The microbial biosynthesis of proteins, primary metabolites, and chemicals is gaining extraordinary momentum and is presently viewed as an advancing approach in the industrial research sector. Increased threats to the environment and the possibility of declining petroleum assets have switched the spotlight to microbial cell factories (MCFs). Aside from possessing various advantages over chemical synthesis, such as less toxicity, cheaper methodologies, and an environmentally benign nature, microbes can be cultivated in fermenters, resulting in an effective bioprocessing approach in terms of industrial relevance. As the overwhelming majority of biodiversity is microbial, this review first highlights the microbial biodiversity of industrially vital microorganisms. Then, the paper delineates the production pathways for generating valuable bioproducts via microbial workhorses. Many host cells synthesize bio-compounds as a part of their natural mechanism; however, several techniques have also been developed to attain the desired end product from non-native microbes with selected properties.

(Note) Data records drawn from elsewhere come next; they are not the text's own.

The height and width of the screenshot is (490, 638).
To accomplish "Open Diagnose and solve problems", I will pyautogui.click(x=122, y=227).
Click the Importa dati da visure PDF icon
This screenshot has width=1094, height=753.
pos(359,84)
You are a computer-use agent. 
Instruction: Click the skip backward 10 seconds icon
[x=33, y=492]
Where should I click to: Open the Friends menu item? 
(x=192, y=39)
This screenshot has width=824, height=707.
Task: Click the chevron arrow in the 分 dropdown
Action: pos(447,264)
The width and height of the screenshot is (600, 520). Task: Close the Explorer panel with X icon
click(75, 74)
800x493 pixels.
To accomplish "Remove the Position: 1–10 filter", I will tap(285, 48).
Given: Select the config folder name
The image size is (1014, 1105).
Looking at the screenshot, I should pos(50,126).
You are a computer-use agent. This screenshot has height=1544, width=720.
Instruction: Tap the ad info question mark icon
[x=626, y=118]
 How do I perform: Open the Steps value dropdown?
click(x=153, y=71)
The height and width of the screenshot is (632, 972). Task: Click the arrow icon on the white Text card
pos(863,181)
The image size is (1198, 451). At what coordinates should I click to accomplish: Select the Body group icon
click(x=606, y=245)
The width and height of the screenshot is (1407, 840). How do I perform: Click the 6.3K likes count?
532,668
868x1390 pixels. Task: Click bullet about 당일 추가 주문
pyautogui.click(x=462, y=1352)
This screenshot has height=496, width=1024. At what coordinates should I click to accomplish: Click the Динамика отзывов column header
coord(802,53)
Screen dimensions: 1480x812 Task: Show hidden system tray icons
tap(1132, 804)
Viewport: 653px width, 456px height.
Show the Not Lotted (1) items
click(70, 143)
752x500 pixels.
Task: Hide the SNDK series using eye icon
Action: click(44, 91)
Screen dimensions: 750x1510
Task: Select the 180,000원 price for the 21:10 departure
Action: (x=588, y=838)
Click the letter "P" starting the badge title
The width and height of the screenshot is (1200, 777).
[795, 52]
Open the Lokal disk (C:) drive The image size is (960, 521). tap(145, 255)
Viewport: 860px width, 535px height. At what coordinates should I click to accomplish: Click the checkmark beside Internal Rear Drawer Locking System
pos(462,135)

The microbial biosynthetic pathways can be categorized as native-existing pathways, heterologous pathways, and artificial de novo pathways. Systems metabolic engineering, which integrates metabolic engineering with evolutionary engineering, synthetic biology, and systems biology, has further revolutionized the field of engineering robust phenotypes. The employment of these strategies improves the performance of the strain, eventually achieving high titer and productivity rates of bio-chemicals. Modern trends and tools for exploiting native pathways and designing non-native-created pathways are also briefly discussed in this paper. Finally, the review discusses the use of microbial workhorses for producing a myriad of materials and chemicals, including carboxylic acids, amino acids, plant natural products (PNPs), carotenoids, flavors, and fragrances, unveiling the efficacy of utilizing microbial species to generate sustainable bio-based products.